En 2012 se hizo patente la conexión entre Roman Polanski y el escritor británico Ian McEwan, a través de la adaptación cinematográfica de la novela La venus de las pieles (1870) de Leopold von Sacher-Masoch. Y con Basada en hechos reales (2027), vuelve a la fórmula de la adaptación literaria con los textos de la francesa Delphine de Vignan.

Llegando al epílogo de las que hasta la fechan han sido sus más recientes películas, en 2019 rodó El oficial y el espía, sobre el caso Dreyfus con claras alusiones autobiográficas. La cinta fue galardonada con el Gran Premio del Jurado en la 76° Edición del Festival de Cine de Venecia y obtuvo tres premios César. Con casi un siglo de vida, a los 90 años, estrena El palacio. Una comedia negra, hasta la fecha su última obra.

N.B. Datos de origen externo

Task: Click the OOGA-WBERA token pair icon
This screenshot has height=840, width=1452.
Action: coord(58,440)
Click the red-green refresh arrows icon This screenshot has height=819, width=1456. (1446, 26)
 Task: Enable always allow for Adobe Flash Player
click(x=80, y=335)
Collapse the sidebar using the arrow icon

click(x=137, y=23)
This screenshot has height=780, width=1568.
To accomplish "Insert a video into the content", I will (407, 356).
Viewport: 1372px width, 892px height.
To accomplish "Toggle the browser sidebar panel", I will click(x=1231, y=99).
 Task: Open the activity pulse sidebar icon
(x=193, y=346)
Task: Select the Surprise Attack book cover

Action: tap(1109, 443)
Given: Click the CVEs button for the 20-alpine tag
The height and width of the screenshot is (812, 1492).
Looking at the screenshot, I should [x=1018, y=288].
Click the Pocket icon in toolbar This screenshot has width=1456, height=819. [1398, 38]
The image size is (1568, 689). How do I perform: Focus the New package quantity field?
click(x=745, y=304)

Leyendo sus memorias, escritas como si fuera una novela, me conmovió profundamente su afán de superación, crecimiento ante la adversidad. Lo triste es que por mucho que Roman Polanski se empeñe en ser sincero, algunas personas seguirán prefiriendo la caricatura a la realidad en un insalvable camino hacia a la cultura de la cancelación: «Aún sigo pareciendo un artista profesional, aún sigo contando historias divertidas y escenificándolas con gran eficacia, aun me sigo riendo mucho y disfruto de la compañía de la que se ríe, pero en el fondo de mi corazón sé que el espíritu de la risa se ha alejado de mí. No es simplemente que el éxito me canse a estas alturas, o que la tragedia y mis extravagancias me hayan dejado amargado. Tengo la sensación de haber perdido el derecho a la inocencia, a una pura apreciación del placer de la vida. Ahora se me considera universalmente, bien lo sé, un perverso enano libertino. Mis amigos —y las mujeres de mi vida— saben que eso no es cierto. He sido objeto de tantas inexactitudes, malentendidos y claras distorsiones, que las personas que no me conocen tienen de mi personalidad una idea enteramente falsa. Los rumores, con el concurso de los medios de comunicación, crean una imagen de las figuras públicas que éstas tienen que llevar después, colgada como un sambenito. Se lo que soy, lo que hice y lo que no hice, y como fueron y son las cosas realmente. No me arrepiento de nada de lo que ha ocurrido en el camino. Por paradójico que pueda parecer, si los acontecimientos de mi existencia no hubiesen sucedido tal como lo han hecho, hoy no tendría a mi familia ni disfrutaría de la vida que llevamos juntos. Tendría otra cosa, y no quiero otra cosa. No pienso renunciar a eso por cambiar el pasado».